◆ **WHAT YOU NEED TO DO**: Rewrite the material below with every "Where should I click to" replaced by "Where do I click to", leaving everything else the same.

◆ **WORKING DATA**:
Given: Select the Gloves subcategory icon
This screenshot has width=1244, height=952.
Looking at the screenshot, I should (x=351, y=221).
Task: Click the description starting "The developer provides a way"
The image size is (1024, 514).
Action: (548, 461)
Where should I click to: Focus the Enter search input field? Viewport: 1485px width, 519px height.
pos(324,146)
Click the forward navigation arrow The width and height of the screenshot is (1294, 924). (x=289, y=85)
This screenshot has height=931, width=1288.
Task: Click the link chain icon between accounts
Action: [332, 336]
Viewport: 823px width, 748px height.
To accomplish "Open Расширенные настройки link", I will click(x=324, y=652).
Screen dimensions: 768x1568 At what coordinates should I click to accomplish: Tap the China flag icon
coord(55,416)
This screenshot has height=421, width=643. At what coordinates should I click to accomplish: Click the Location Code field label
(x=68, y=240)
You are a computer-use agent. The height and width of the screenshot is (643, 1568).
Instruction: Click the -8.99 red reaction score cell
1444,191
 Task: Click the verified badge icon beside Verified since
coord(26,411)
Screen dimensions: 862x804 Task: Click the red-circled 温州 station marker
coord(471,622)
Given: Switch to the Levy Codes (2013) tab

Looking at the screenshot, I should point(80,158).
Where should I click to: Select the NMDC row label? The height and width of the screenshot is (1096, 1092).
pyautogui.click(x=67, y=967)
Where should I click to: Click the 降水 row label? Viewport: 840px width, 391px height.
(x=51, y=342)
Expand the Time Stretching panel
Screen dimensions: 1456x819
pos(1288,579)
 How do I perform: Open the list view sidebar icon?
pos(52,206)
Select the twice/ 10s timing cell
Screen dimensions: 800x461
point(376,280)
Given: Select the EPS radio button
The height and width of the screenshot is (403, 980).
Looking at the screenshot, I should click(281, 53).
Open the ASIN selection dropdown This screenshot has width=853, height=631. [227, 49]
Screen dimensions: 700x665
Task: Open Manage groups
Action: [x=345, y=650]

◆ **THE COMPLETED TASK**:
Given: Select the Gloves subcategory icon
This screenshot has width=1244, height=952.
Looking at the screenshot, I should (x=351, y=221).
Task: Click the description starting "The developer provides a way"
The image size is (1024, 514).
Action: (548, 461)
Where do I click to: Focus the Enter search input field? Viewport: 1485px width, 519px height.
pos(324,146)
Click the forward navigation arrow The width and height of the screenshot is (1294, 924). (x=289, y=85)
This screenshot has height=931, width=1288.
Task: Click the link chain icon between accounts
Action: [332, 336]
Viewport: 823px width, 748px height.
To accomplish "Open Расширенные настройки link", I will click(x=324, y=652).
Screen dimensions: 768x1568 At what coordinates should I click to accomplish: Tap the China flag icon
coord(55,416)
This screenshot has height=421, width=643. At what coordinates should I click to accomplish: Click the Location Code field label
(x=68, y=240)
You are a computer-use agent. The height and width of the screenshot is (643, 1568).
Instruction: Click the -8.99 red reaction score cell
1444,191
 Task: Click the verified badge icon beside Verified since
coord(26,411)
Screen dimensions: 862x804 Task: Click the red-circled 温州 station marker
coord(471,622)
Given: Switch to the Levy Codes (2013) tab

Looking at the screenshot, I should point(80,158).
Where do I click to: Select the NMDC row label? The height and width of the screenshot is (1096, 1092).
pyautogui.click(x=67, y=967)
Where do I click to: Click the 降水 row label? Viewport: 840px width, 391px height.
(x=51, y=342)
Expand the Time Stretching panel
Screen dimensions: 1456x819
pos(1288,579)
 How do I perform: Open the list view sidebar icon?
pos(52,206)
Select the twice/ 10s timing cell
Screen dimensions: 800x461
point(376,280)
Given: Select the EPS radio button
The height and width of the screenshot is (403, 980).
Looking at the screenshot, I should click(281, 53).
Open the ASIN selection dropdown This screenshot has width=853, height=631. [227, 49]
Screen dimensions: 700x665
Task: Open Manage groups
Action: [x=345, y=650]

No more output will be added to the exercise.